== RAW RECORDS

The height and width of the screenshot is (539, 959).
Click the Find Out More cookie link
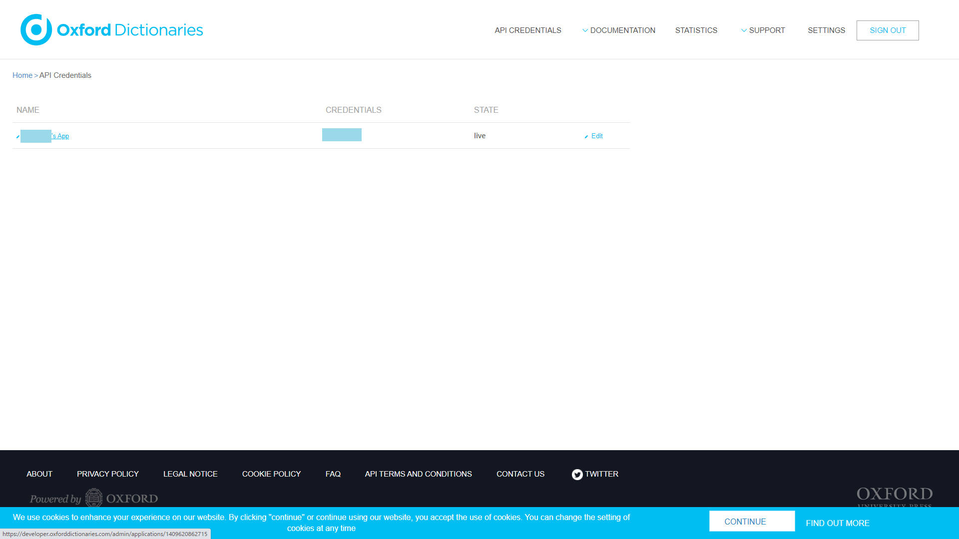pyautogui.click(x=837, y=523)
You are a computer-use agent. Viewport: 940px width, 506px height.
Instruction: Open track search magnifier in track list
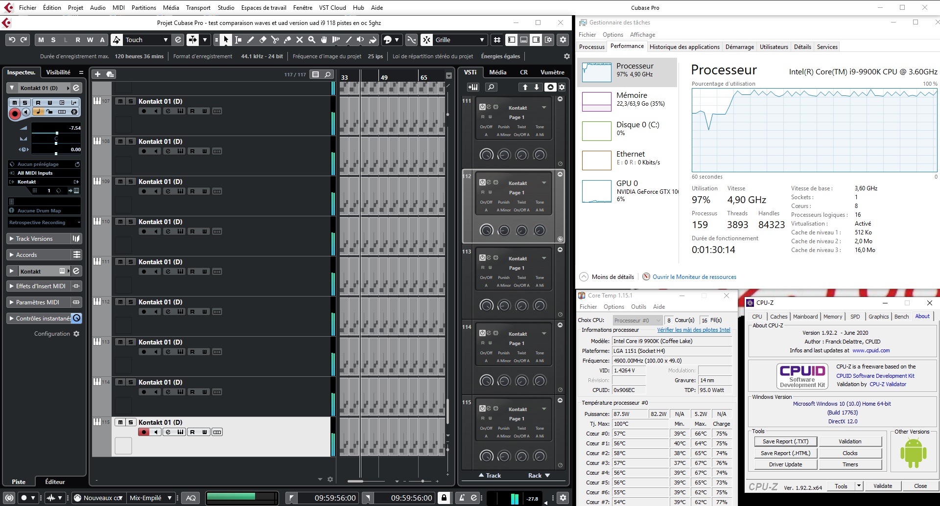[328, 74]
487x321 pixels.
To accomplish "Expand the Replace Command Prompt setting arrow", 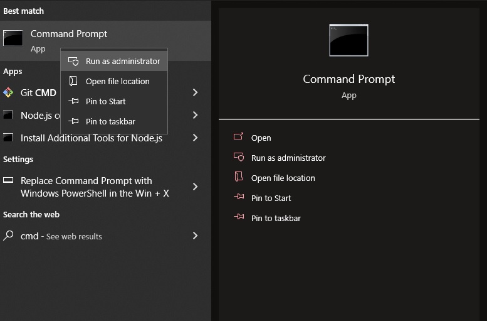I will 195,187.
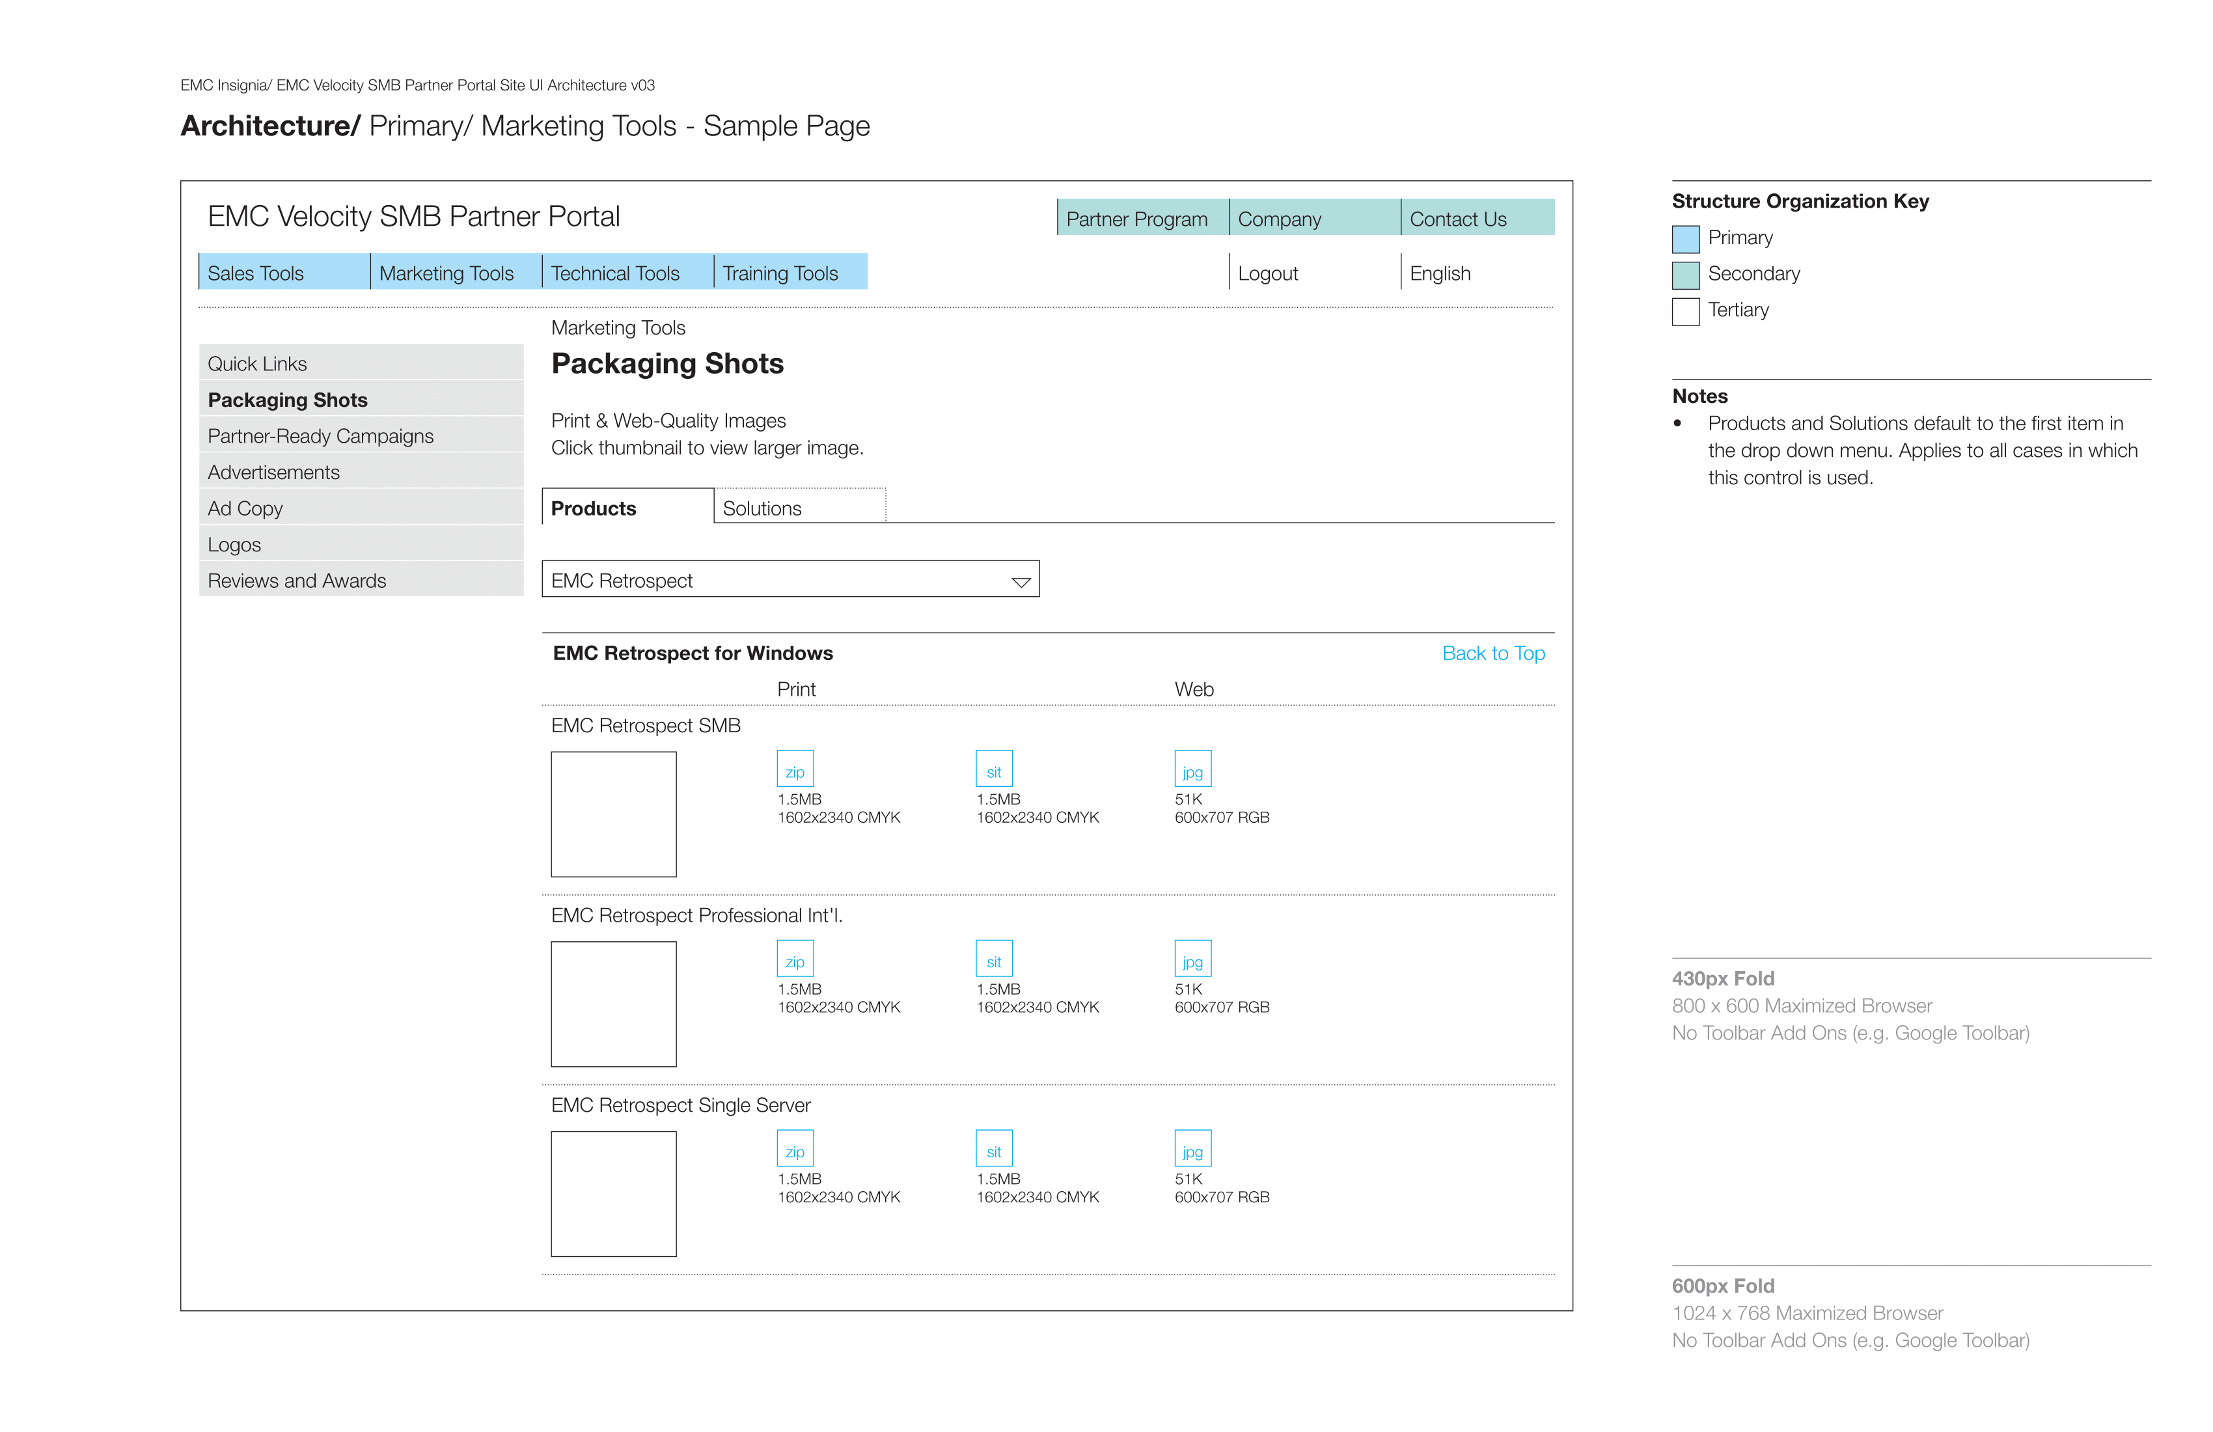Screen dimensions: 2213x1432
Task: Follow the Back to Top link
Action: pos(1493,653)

====
== RAW RECORDS

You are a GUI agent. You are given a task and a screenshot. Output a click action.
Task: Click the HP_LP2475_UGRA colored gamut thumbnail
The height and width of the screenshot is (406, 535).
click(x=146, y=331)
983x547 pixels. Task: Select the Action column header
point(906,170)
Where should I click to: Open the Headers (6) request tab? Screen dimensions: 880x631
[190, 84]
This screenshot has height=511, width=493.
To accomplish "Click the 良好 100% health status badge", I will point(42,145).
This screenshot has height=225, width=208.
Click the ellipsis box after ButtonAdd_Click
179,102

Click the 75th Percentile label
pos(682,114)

====

JOB
Repeat the lines from the one containing "This screenshot has height=511, width=493." through the one containing "pos(682,114)", both included, keeping every character as it is.

OUTPUT FOR THIS EXERCISE
This screenshot has height=511, width=493.
To accomplish "Click the 良好 100% health status badge", I will point(42,145).
This screenshot has height=225, width=208.
Click the ellipsis box after ButtonAdd_Click
179,102

Click the 75th Percentile label
pos(682,114)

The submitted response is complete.